**Task brief**. Could the entries below be retyped exactly and in full?

Dataset excerpts section start

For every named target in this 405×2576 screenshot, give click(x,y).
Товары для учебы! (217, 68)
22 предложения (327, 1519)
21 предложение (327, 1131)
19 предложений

Dataset excerpts section end

**Response area**.
For every named target in this 405×2576 screenshot, give click(x,y).
Товары для учебы! (217, 68)
22 предложения (327, 1519)
21 предложение (327, 1131)
19 предложений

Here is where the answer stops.